## Start Supplied text

Blog

How to redact sensitive / PII data in your logs

December 17, 2024 by Prabhat Sharma
OpenObserve

How to Redact Sensitive Data in Your Logs

As you collect and store increasingly large amounts of log data, the risk of sensitive information being exposed grows. Sensitive data, such as email addresses, credit card numbers, and API keys, can be inadvertently logged, posing a significant security risk. Redacting sensitive data from logs is crucial to protect user privacy and prevent data breaches.

In this blog, we'll explore the importance of redacting sensitive data from logs and provide examples of how to do so using Vector Remap Language (VRL). We'll cover redacting email addresses, credit card numbers, and AWS keys. You will be able to do it for other scenarios as well from what you learn here.

Why Redact Sensitive Data?

Logging sensitive data can have severe consequences, including:

  1. Data breaches: Exposed sensitive data can lead to identity theft, financial loss, and reputational damage.
  2. Compliance issues: Failing to protect sensitive data can result in non-compliance with regulations, such as GDPR, HIPAA, and PCI-DSS.
  3. Security risks: Logged sensitive data can be used by attackers to gain unauthorized access to systems and data.

Redacting Sensitive Data with VRL

Vector VRL is a powerful language for processing and transforming log data. It's redact function allows you to remove sensitive data from logs.

Syntax of the redact function is:

redact(value: <string | object | array> , filters: <array> , [redactor: <string | object> ])
:: <string | object | array>

value can be either string, object or an array.

redacting single field

In order to redact a single field you can use:

email_pattern = r'\b[A-Za-z0-9._%+-]+@[A-Za-z0-9.-]+\.[A-Z|a-z]{2,}\b'
.message = redact!(.message, filters: [ email_pattern ], redactor: "full")

redacting whole log record

In order to configure you the whole record you can use:

email_pattern = r'\b[A-Za-z0-9._%+-]+@[A-Za-z0-9.-]+\.[A-Z|a-z]{2,}\b'
. = redact(., filters: [ email_pattern ], redactor: "full")

## End Supplied text

Instructions »
(A) Reproduce the passage of the post on redacting sensitive log data that opens with "How to redact sensitive /" and closes with "prevent data breaches.", keeping every word unchanged.
(B) Carry on the post on redacting sensitive log data, starting right after its final line.

## Start Entries supplied

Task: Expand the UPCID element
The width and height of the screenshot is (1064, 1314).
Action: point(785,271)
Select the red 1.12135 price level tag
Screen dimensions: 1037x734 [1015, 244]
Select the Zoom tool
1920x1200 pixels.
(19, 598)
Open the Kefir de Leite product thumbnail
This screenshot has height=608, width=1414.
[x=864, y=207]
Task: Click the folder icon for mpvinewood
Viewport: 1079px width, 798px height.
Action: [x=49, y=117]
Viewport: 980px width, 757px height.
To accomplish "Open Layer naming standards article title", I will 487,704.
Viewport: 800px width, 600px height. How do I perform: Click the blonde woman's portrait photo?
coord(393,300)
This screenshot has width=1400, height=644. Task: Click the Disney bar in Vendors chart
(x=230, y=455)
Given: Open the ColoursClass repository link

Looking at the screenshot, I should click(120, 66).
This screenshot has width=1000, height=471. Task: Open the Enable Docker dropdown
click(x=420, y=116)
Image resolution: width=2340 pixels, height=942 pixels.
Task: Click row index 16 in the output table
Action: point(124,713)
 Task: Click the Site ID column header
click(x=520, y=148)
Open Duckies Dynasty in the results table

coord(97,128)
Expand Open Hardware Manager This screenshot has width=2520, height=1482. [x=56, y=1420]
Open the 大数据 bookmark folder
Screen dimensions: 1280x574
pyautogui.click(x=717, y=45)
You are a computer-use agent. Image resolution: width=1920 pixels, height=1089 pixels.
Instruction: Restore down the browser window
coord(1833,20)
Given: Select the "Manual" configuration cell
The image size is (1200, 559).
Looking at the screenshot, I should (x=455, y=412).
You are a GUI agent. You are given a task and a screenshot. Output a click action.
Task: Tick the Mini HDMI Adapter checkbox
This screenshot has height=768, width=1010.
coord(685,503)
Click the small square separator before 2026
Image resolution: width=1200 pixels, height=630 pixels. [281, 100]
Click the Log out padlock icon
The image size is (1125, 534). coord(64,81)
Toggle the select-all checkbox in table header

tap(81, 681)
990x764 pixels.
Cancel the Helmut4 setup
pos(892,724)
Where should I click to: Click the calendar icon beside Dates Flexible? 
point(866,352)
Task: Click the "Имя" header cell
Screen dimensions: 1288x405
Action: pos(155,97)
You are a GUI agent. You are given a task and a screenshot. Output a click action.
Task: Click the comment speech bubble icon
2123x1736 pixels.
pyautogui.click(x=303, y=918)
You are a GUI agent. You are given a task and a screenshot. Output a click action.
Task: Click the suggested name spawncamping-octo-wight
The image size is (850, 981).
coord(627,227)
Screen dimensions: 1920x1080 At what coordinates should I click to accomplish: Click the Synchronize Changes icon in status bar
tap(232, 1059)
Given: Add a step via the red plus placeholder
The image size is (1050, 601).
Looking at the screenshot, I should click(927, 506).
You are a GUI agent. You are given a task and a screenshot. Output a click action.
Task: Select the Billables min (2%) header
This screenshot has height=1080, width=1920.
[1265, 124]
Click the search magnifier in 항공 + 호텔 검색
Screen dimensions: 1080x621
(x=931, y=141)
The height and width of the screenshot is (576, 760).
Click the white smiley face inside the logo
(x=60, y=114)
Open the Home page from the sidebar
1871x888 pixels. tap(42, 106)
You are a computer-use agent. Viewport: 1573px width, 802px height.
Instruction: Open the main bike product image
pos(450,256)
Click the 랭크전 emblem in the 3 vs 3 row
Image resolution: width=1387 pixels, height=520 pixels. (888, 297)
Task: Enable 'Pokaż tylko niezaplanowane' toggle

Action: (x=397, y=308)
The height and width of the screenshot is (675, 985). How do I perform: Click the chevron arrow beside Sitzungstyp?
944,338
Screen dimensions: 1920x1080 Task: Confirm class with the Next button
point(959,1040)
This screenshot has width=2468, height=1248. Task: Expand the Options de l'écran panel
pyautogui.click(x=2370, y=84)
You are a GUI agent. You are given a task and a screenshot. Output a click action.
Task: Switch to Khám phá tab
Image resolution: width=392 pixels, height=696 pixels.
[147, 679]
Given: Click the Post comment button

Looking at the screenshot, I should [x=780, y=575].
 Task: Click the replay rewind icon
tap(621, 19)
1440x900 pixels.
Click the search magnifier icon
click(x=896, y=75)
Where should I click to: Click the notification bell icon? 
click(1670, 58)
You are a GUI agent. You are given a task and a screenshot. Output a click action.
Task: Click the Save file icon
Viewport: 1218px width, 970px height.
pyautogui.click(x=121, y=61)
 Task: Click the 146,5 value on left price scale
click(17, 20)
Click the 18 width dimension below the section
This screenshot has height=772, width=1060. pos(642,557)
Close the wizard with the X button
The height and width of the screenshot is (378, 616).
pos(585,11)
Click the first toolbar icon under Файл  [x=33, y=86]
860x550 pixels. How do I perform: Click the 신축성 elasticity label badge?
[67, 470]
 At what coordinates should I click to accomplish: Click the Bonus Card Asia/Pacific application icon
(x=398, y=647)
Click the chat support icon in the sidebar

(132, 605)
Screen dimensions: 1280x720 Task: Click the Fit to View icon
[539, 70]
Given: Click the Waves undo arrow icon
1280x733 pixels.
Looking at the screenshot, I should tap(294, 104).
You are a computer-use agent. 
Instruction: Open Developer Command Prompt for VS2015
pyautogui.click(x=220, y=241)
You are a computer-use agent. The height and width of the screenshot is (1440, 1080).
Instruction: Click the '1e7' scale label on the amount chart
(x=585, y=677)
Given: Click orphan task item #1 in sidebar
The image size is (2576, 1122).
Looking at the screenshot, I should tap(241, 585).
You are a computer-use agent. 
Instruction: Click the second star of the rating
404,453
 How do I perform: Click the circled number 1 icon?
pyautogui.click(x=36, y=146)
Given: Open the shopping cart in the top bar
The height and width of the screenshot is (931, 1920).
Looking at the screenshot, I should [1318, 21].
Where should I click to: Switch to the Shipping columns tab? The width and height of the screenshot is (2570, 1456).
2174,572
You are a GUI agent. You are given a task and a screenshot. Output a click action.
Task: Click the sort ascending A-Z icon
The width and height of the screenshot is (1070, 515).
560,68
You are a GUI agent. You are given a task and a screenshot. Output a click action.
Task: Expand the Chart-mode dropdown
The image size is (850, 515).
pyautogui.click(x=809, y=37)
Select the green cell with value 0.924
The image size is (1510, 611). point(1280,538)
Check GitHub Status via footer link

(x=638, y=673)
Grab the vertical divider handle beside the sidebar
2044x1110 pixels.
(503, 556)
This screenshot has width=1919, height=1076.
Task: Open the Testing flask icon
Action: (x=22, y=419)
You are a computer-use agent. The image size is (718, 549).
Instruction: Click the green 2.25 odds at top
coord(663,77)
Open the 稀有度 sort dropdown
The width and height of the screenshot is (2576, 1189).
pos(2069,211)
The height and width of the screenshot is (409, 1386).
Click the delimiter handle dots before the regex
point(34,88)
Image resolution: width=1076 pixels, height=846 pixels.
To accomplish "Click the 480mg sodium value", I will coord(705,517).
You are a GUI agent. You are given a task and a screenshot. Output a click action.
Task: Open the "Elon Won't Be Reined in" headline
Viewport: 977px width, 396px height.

## End Entries supplied

Answers for this exercise »
(A)
How to redact sensitive / PII data in your logs

December 17, 2024 by Prabhat Sharma
OpenObserve

How to Redact Sensitive Data in Your Logs

As you collect and store increasingly large amounts of log data, the risk of sensitive information being exposed grows. Sensitive data, such as email addresses, credit card numbers, and API keys, can be inadvertently logged, posing a significant security risk. Redacting sensitive data from logs is crucial to protect user privacy and prevent data breaches.

(B)
Doing this for the whole record as opposed to a single field, would require more compute during ingestion. Hence plan accordingly.

Ingest sample data

Let's take an example log record:

{
    "message": "Log line for hello@example.com paid using card 2222405343248877 for aws key using aws access key ASIAY34FZKBOKMUTVV7A and secret accesss key Nw0XP0t2OdyUkaIk3B8TaAa2gEXAMPLEMvD2tW+g",
    "http_status": "200"
}

You can ingest this data in your environment using:

curl --request POST -u "root@example.com:Complexpass#123" \
  --url http://localhost:5080/api/default/default/_json \
  --header 'content-type: application/json' \
  --data '[
  {
    "message": "Log line for hello@example.com paid using card 2222405343248877 for aws key using aws access key ASIAY34FZKBOKMUTVV7A and secret accesss key Nw0XP0t2OdyUkaIk3B8TaAa2gEXAMPLEMvD2tW+g",
    "http_status": "200"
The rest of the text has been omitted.